Problem requirements:
Scan the entries for the word "time" and report how many lines contain it, as a number with no other words.

*** Opening of Data to examine ***

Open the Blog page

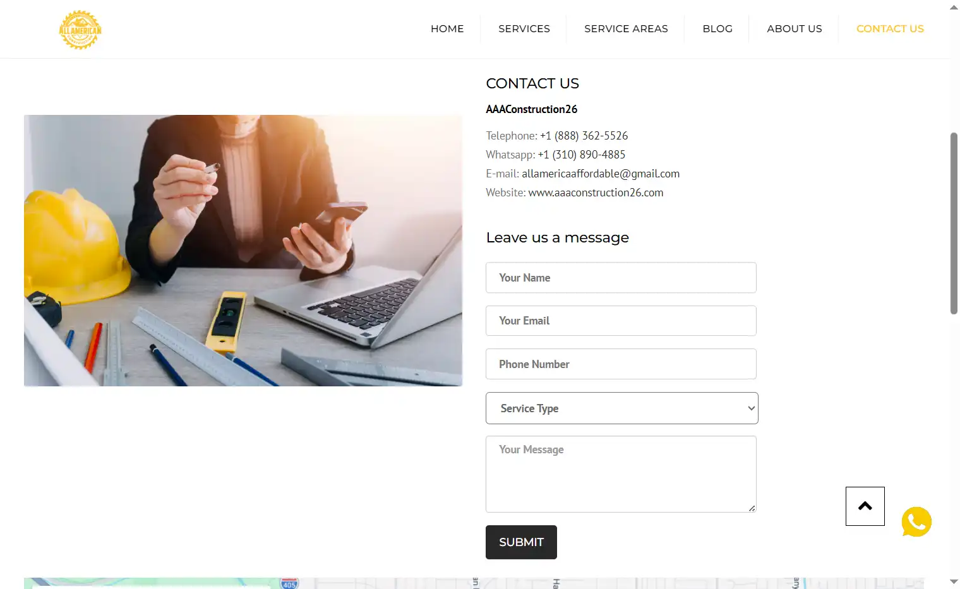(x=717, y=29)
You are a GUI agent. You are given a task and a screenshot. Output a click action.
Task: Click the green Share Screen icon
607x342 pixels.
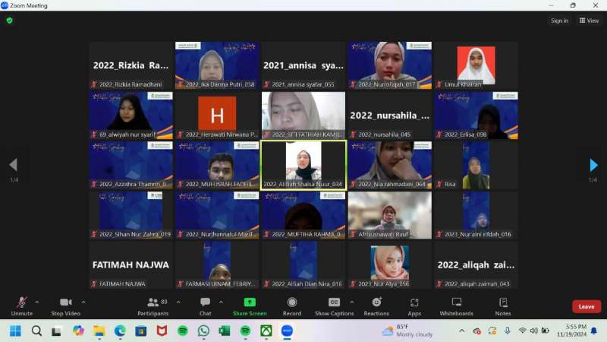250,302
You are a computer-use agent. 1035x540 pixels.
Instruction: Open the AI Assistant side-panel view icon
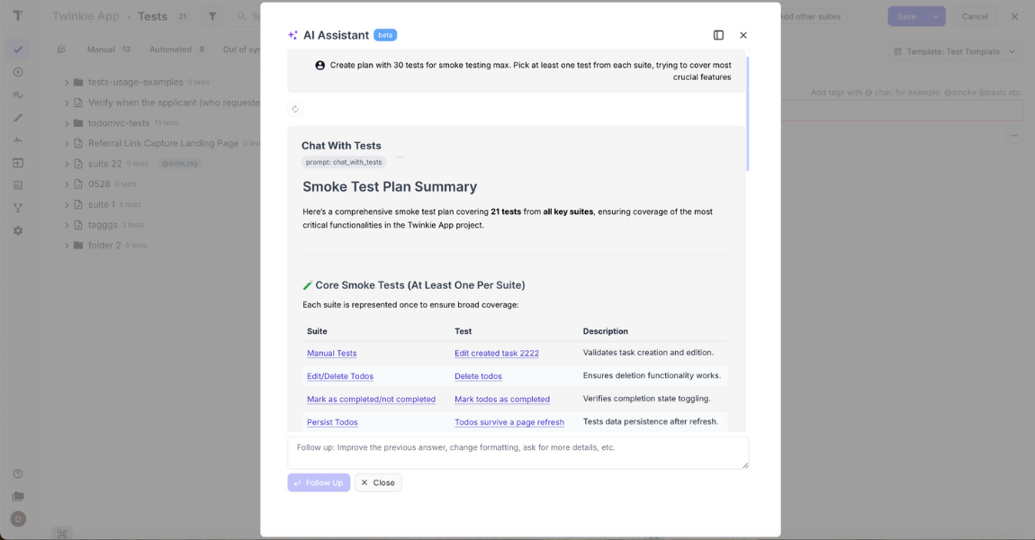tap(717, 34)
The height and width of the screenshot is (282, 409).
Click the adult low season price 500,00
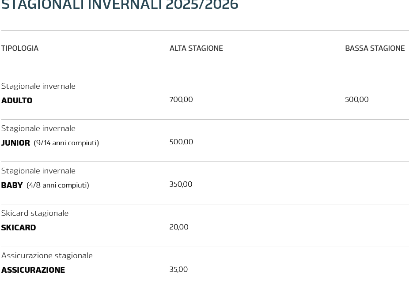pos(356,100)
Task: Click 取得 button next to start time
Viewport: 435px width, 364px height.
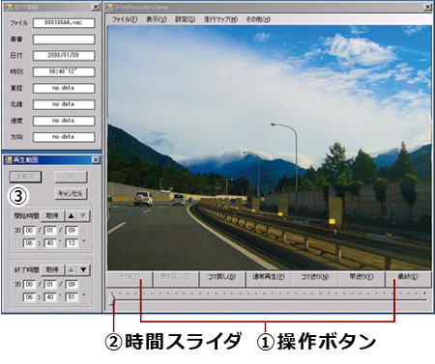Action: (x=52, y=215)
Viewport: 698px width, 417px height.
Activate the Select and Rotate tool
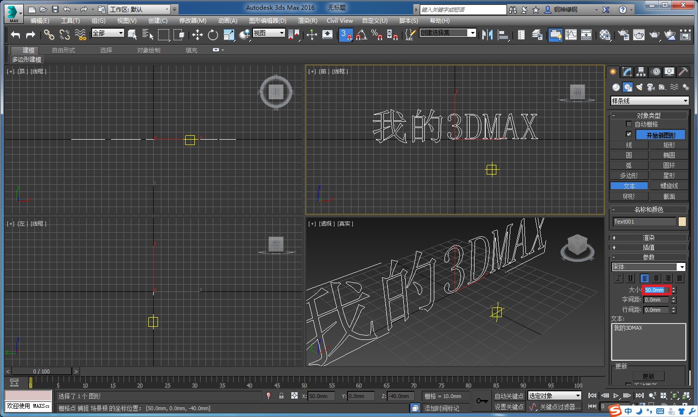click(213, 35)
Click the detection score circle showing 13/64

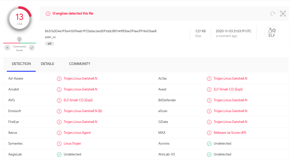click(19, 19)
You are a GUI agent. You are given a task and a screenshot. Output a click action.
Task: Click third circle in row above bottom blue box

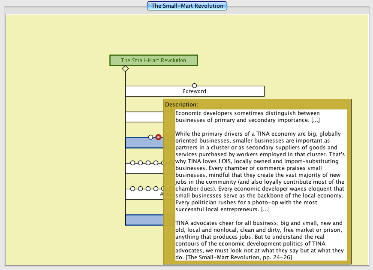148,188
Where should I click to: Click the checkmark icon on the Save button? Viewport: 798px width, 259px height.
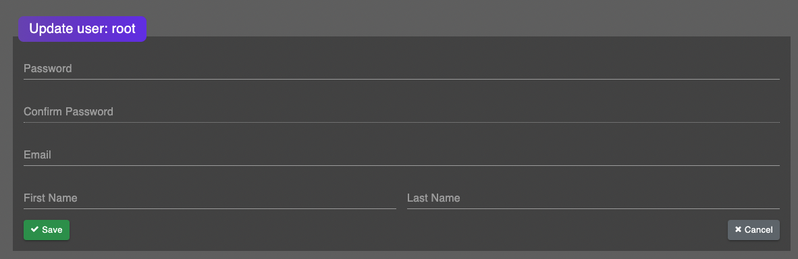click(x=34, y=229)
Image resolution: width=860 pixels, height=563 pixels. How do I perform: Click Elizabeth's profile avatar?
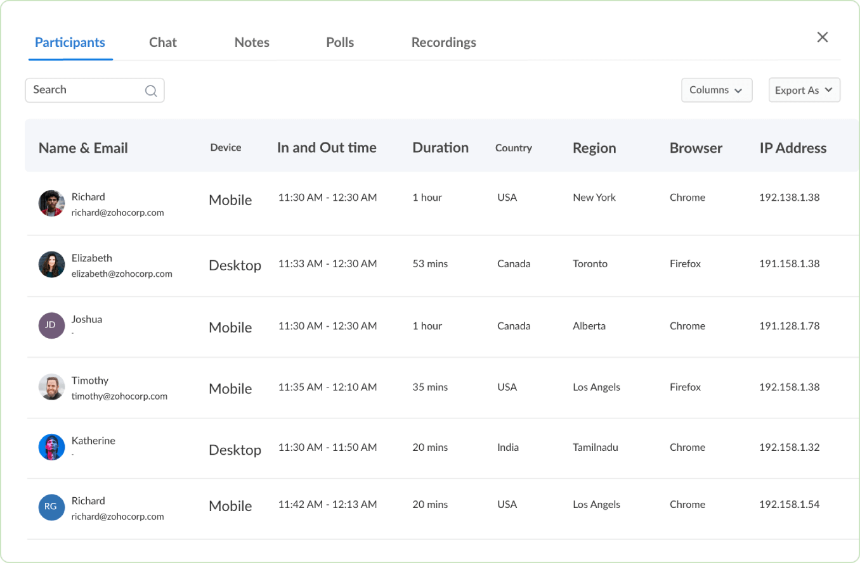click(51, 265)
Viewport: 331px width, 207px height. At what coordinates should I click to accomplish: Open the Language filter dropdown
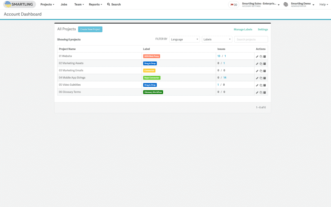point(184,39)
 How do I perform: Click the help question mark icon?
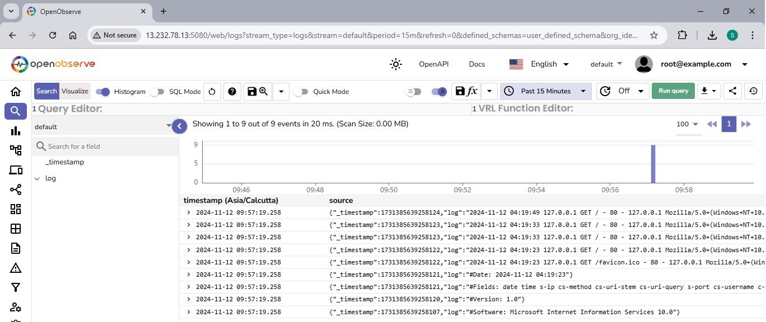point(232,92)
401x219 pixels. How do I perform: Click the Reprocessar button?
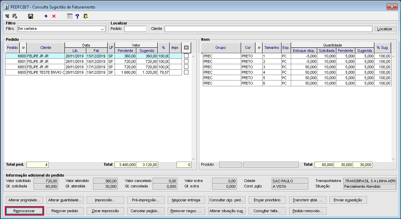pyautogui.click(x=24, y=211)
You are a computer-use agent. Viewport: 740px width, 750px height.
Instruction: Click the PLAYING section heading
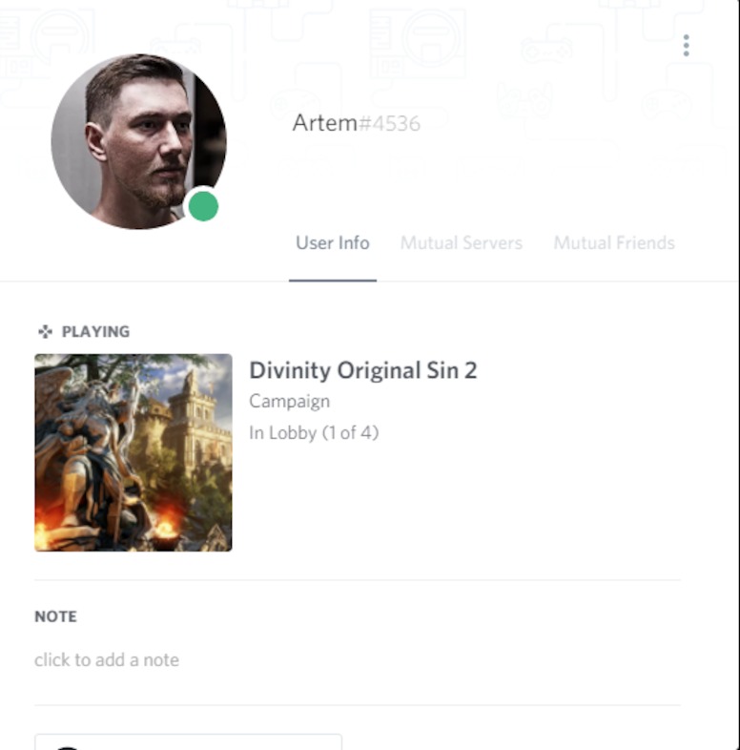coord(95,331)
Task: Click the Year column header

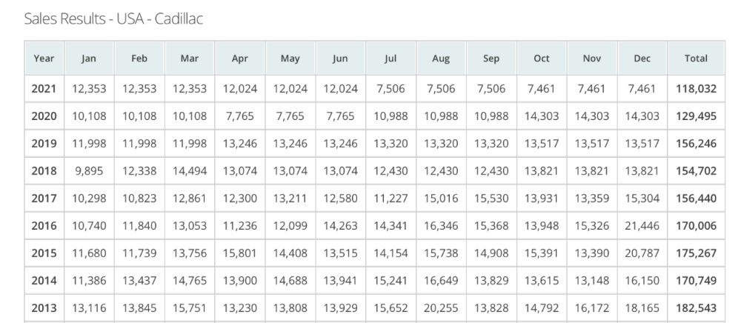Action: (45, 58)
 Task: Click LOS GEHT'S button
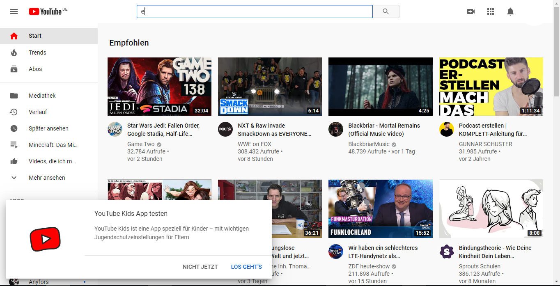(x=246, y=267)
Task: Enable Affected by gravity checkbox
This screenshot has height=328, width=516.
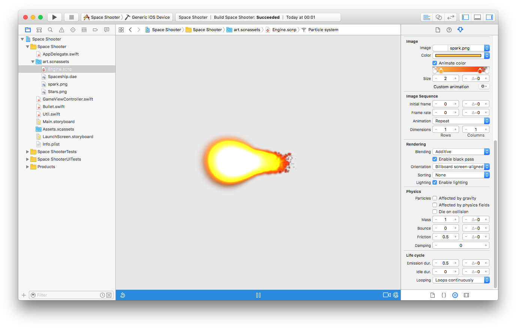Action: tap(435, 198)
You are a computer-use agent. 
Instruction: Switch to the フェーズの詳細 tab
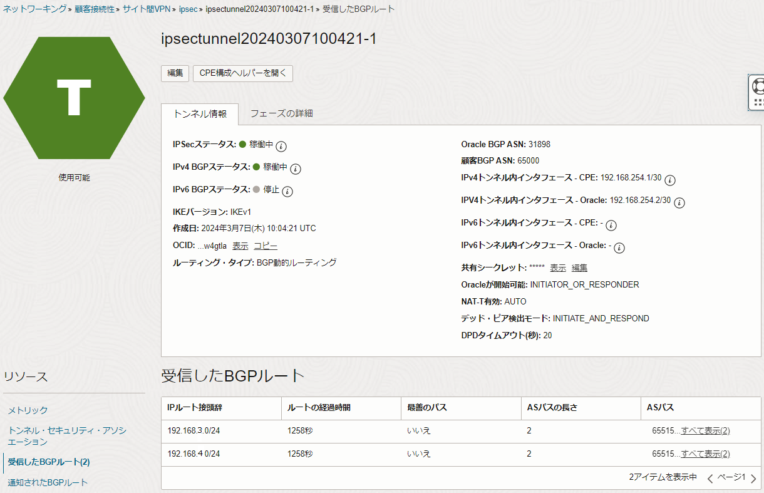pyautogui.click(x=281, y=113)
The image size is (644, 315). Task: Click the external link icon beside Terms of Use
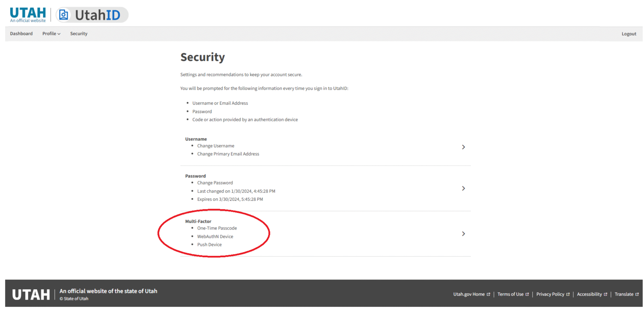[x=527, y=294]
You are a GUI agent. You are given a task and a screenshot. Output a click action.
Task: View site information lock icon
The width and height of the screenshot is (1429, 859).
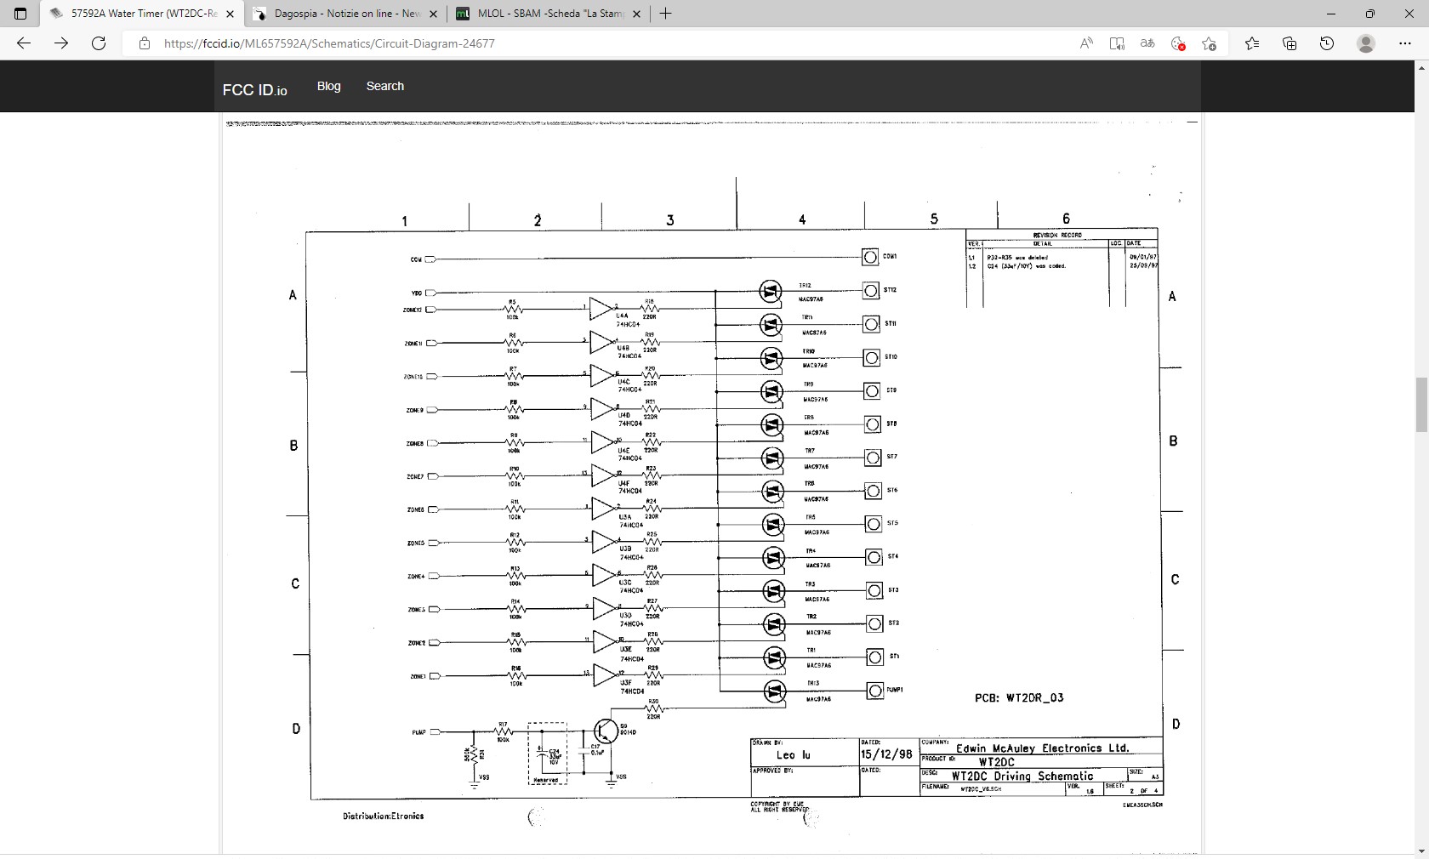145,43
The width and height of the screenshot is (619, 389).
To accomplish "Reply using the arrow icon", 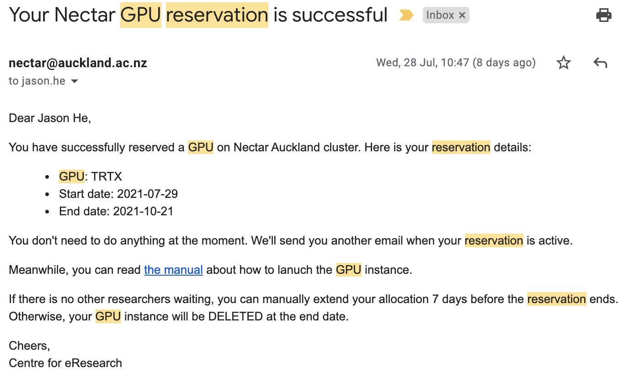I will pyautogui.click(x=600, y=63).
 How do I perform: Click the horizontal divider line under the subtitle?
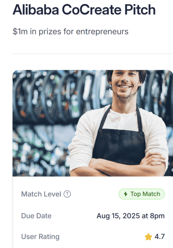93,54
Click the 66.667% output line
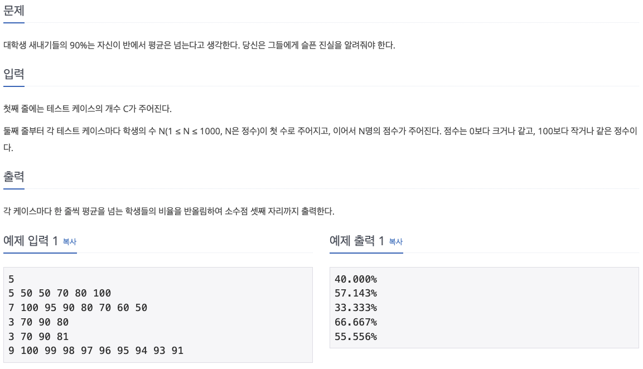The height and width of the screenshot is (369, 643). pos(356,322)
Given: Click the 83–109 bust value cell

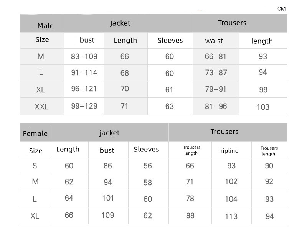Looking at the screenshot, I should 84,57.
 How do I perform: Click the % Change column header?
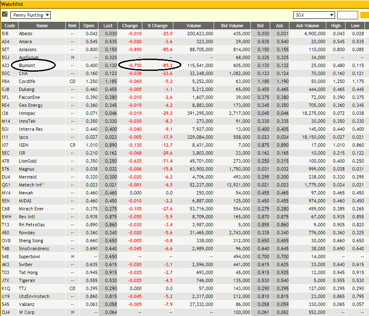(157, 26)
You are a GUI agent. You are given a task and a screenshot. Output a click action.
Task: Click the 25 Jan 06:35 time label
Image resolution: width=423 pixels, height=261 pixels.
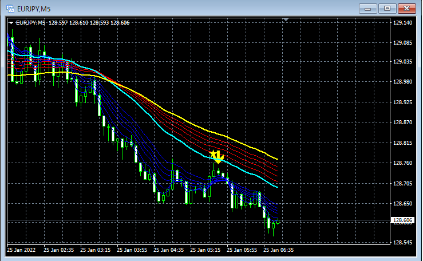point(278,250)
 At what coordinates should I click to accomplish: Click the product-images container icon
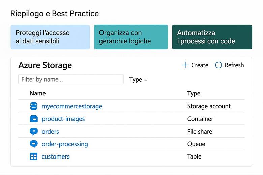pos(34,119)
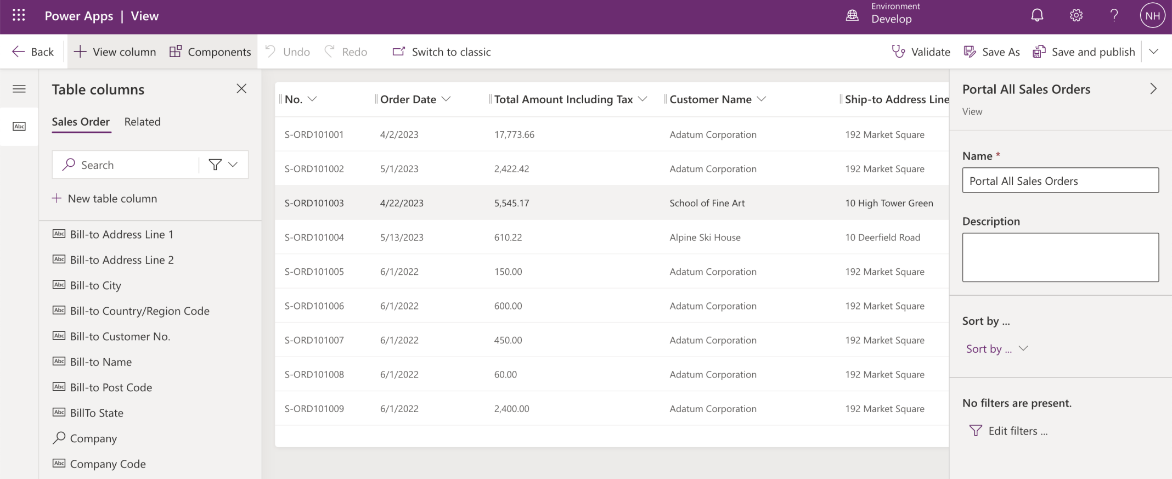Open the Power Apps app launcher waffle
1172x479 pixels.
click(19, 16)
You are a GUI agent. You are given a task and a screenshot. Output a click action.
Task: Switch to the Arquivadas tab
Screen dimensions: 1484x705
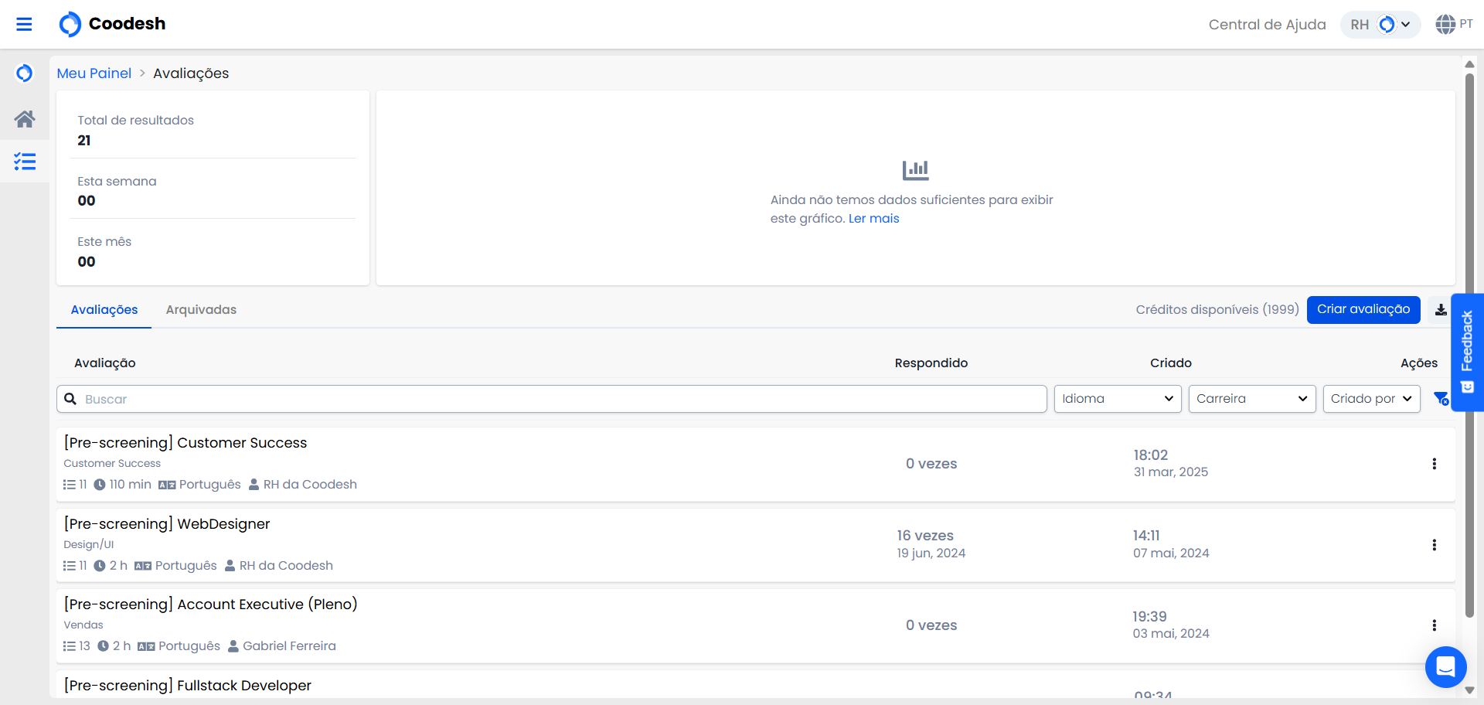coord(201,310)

*** Close of Data to examine ***

Solution for this exercise:
2